Änderungen gegenüber Klasse 2 ergeben sich im Bereich „Schriftliche Leistungen“. Die übrigen Bereiche werden analog beurteilt.

 

Schriftliche Leistungen:

 

  • Lernstandsdiagnosen/ Lernzielkontrollen,die sich aus dem laufenden Unterricht ergeben,
  • Lernzielkontrollen, die zurückliegende Inhalte berücksichtigen
  • Die Aufgabenstellungen berücksichtigen die verschiedenen Anforderungsbereiche
  • schriftliche Arbeiten: Anzahl/ Häufigkeit: 3 bis 4 pro Schulhalbjahr
  • Dauer: ca. eine Schulstunde. Die Kinder erhalten so viel Zeit, dass sie alle für sie lösbaren Aufgaben bearbeiten können.
  • Bewertung: Punktwerte und Noten
  • Quellen: Auf das Lehrwerk abgestimmte, evaluierte Lernziel-kontrollen aus dem Lehrerhandbuch, aber auch auf die Bedürfnisse der Lerngruppe angepasste Eigenentwicklungen.
  • In schriftlichen Arbeiten wird in jeder Aufgabengruppe die zu erreichende und die erreichte Punktzahl kenntlich gemacht. Die Gesamtpunktzahl wird am Ende der Arbeit notiert.

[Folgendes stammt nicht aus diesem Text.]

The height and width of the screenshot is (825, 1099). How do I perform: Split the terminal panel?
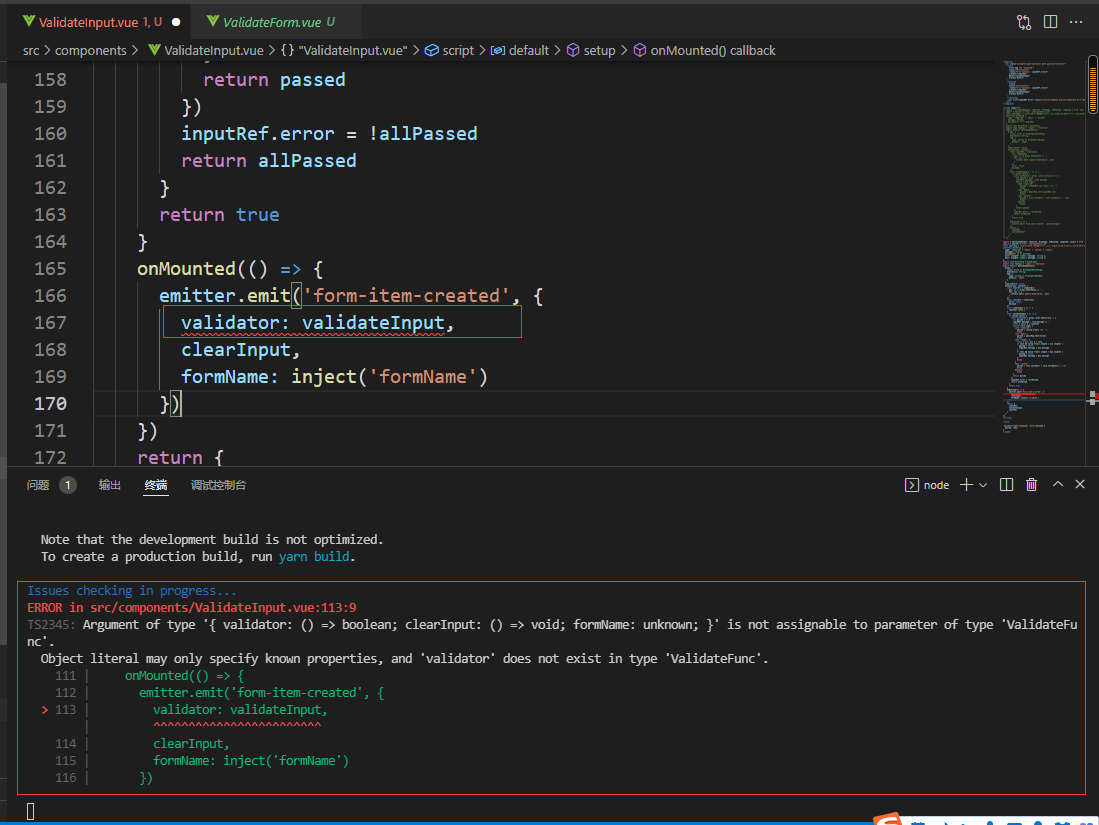tap(1006, 484)
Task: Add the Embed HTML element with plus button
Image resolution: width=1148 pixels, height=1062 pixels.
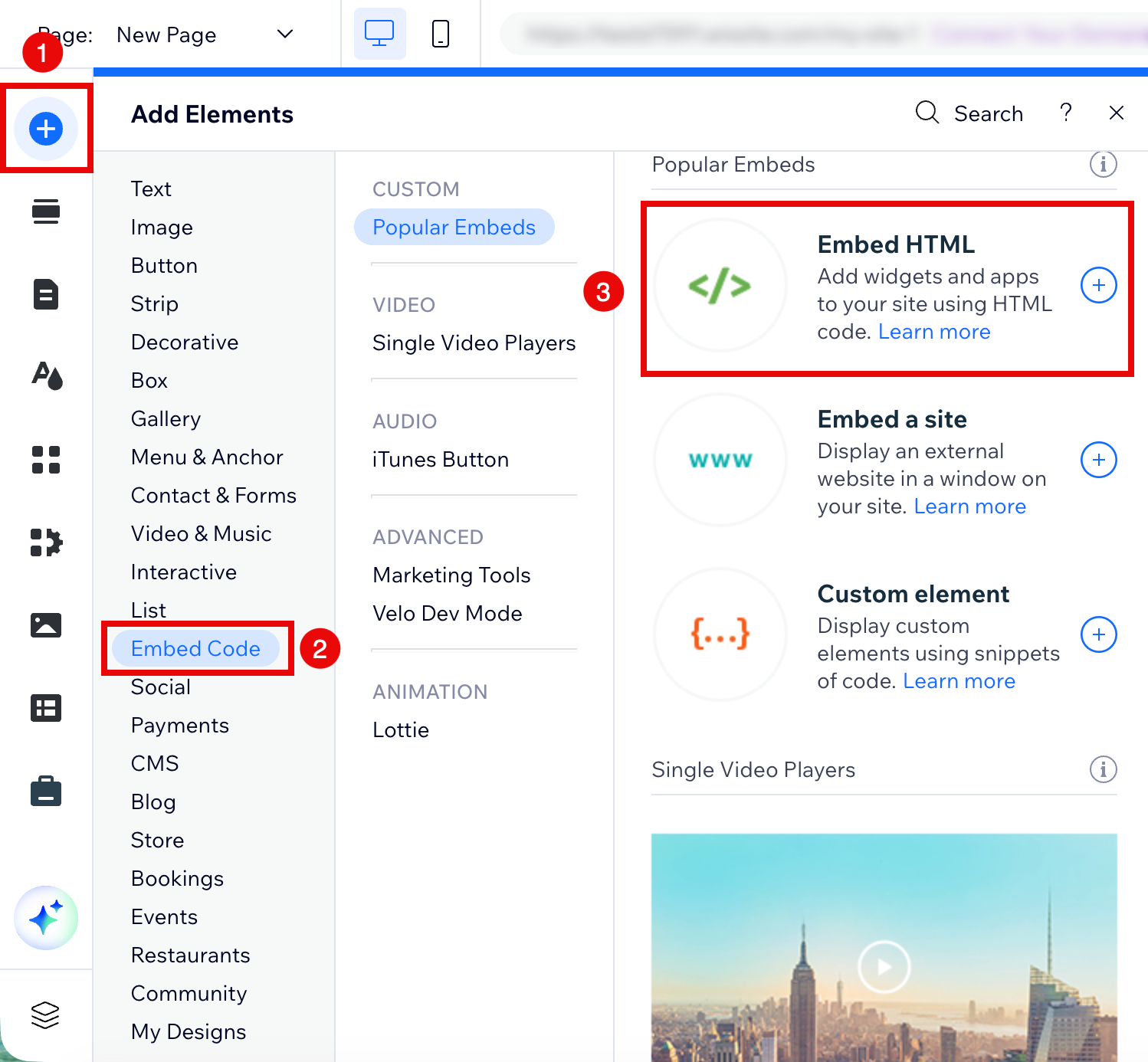Action: click(1098, 285)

    Die Zeugnisnoten setzen sich zusammen aus
  • 50% mündliche und praktische Leistungen/ Anstrengungen und Lernfortschritte
  • 50% schriftliche Leistungen

 

Die Absprachen zu den Klassenarbeiten erfolgen im Team der jeweiligen Fachlehrer!

 

Zur Differenzierung der Klassenarbeiten können den Kindern folgende Hilfen und Unterstützungen angeboten werden:

 

  • mehr Bearbeitungszeit
  • Verwendung von Anschauungsmaterial
  • reduzierter Aufgabenumfang auf einer Seite
  • Vorgabe von Fragen bei Sachaufgaben
  • Hilfestellung durch den Lehrer, z.B. vorlesen und erläutern der Aufgabenstellung
  • Rückfragen an den Schüler, den Inhalt mit eigenen Worten wiederzugeben.

Hilfestellungen werden in der Bewertung kommentiert!